Particularly eye-catching are toppings for rice bowl dishes such as chuka-don (stir-fried ingredients in thickened sauce) and oyako-don (chicken and egg). By pouring hot water over the freeze-dried ingredients and putting them atop some rice, meals are ready to eat.
Asahi’s freeze-dried potato salad, which was released in March but has now sold out, felt just like the fresh-made version, with crunchy cucumbers and soft and fluffy potatoes.
The company’s curry with pork cutlet, which was put on the market in November in limited quantities, was very popular because of the cutlet’s surprising crispness as a freeze-dried product.
“They’re easy to carry around and will hopefully be served as full-blown meals for outings,” said Asahi’s Keiji Maejima. “In the future, we want to freeze-dry grilled fish and other favorites.”
Asuzac Foods Inc. has been selling “Sangria no moto” since March last year.

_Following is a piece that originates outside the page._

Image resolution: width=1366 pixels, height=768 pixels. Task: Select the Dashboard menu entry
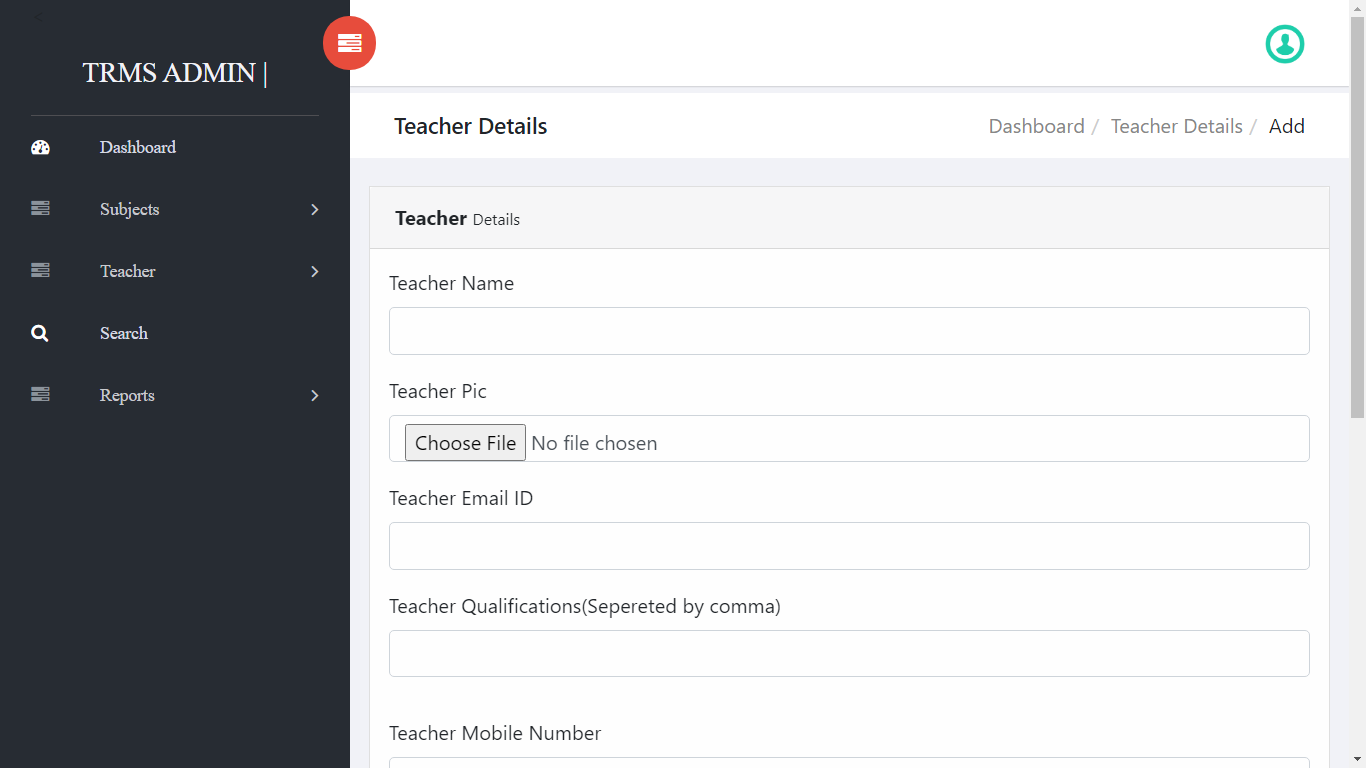(137, 147)
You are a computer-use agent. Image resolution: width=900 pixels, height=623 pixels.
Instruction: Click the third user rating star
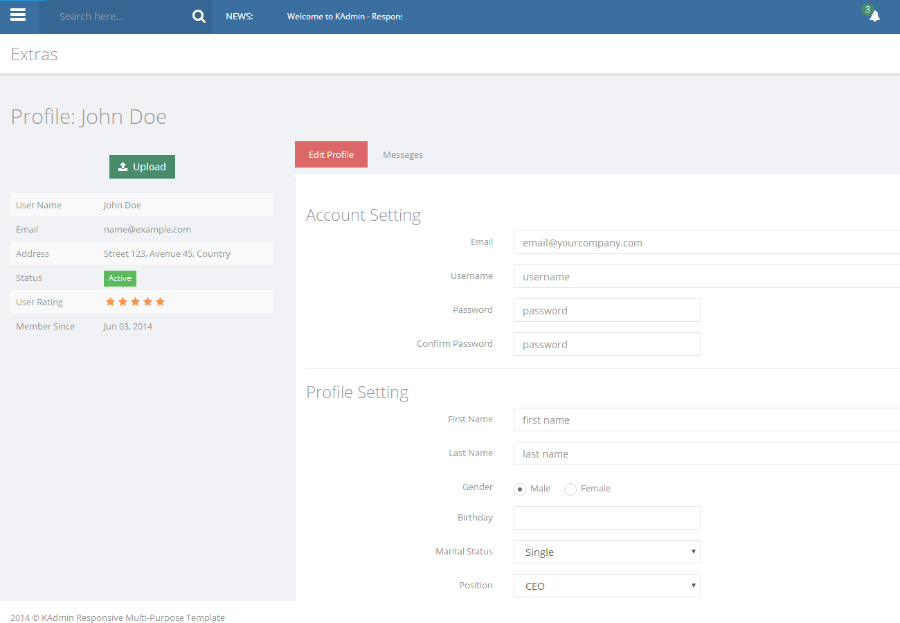click(135, 302)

To make authentic sangria, it normally takes a number of hours to steep fruits in wine, but this product can be poured into wine to immediately create the taste of the real thing, making it popular for parties.
The company also sells popular dishes such as deep-fried eggplant dipped in dashi broth and simmered chicken meatballs with koya-dofu, all ready by just adding hot water.
“Freeze-dried main dishes are not widely known yet, but they are really convenient for bento boxed meals and as side dishes,” an Asuzac spokesperson said.
In the freeze-drying process, food is not dried by heating, allowing food to reasonably keep color, flavor and nutrients. On the other hand, oily dishes do not absorb water much and therefore don’t rehydrate well, so it used to be impractical to make them into freeze-dried items.
However, makers overcame those problems by improving ways to process and cook such ingredients, as well as developing technology to freeze-dry them. Growing demand for meals along with an increase in the number of single-person households have also bolstered the development of such products.
“Freeze-dried items are easy to prepare even for elderly people living alone, which is why they are popular,” said Yukiko Tanaka, a University of Shimane associate professor who has studied the freeze-dried food market. “They can also be used as an emergency stock of food, as they can be kept for a long time. [Freeze-drying technology] will be applied to a wider range of foods in the future and has the potential to become very common.”
A technique of putting frozen food into a special vacuum machine that removes moisture. For consumption, the dried, spongy food is rehydrated, usually with hot water. The method is used to make instant versions of coffee, miso soup, ramen, pasta, even grated daikon, and meals to eat in space.